You'll learn how to:

Submit work to HPX and retrieve results via hpyx.Future.
Compose futures with when_all, when_any, and dataflow.
Use HPXExecutor as a drop-in concurrent.futures.Executor.
Integrate HPyX with asyncio (await, wrap_future, run_in_executor).
Drive a dask graph through HPyX as the scheduler.
See real concurrency on free-threaded Python 3.13t.
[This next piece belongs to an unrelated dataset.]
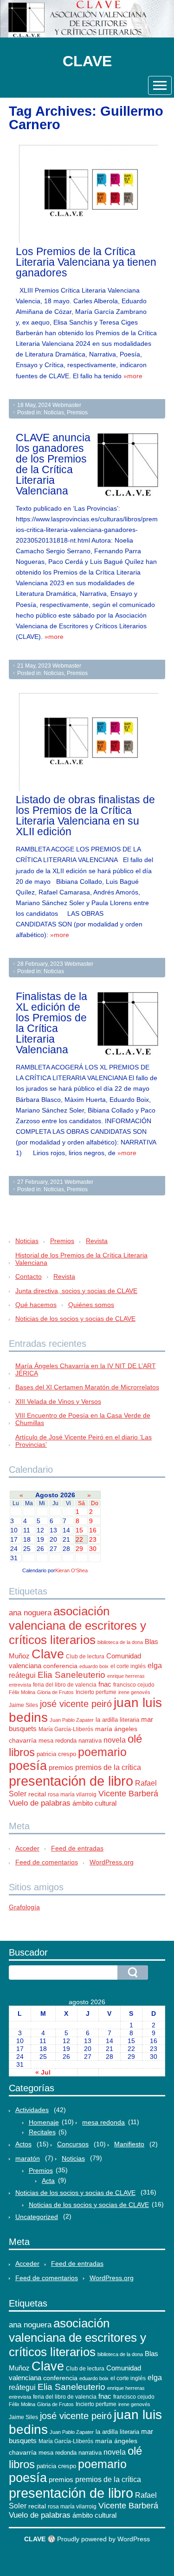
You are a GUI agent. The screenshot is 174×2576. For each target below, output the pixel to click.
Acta (48, 2180)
Prerequisites. Use the notebook pixi environment — it pairs HPyX with JupyterLab on regular (non-free-threaded) Python 3.13 because JupyterLab's transitive CFFI dependency does not yet support free-threading. From the repo root:
pixi run -e notebook lab                 # launch JupyterLab on this notebook
pixi run -e notebook execute-notebook    # run all cells in place (CI-friendly)
The final scaling cell only shows true parallelism on python-freethreading; under regular Python 3.13 the GIL serializes pure-Python callables, so the speedup is modest. To see the full benefit on free-threaded Python, run that cell separately via pixi run -e test-py313t python -c '...'.

1. Set up the runtime¶

HPyX auto-initializes the HPX runtime on first use. Calling hpyx.init(os_threads=...) upfront is optional but useful when you want to pin thread count for reproducible demos.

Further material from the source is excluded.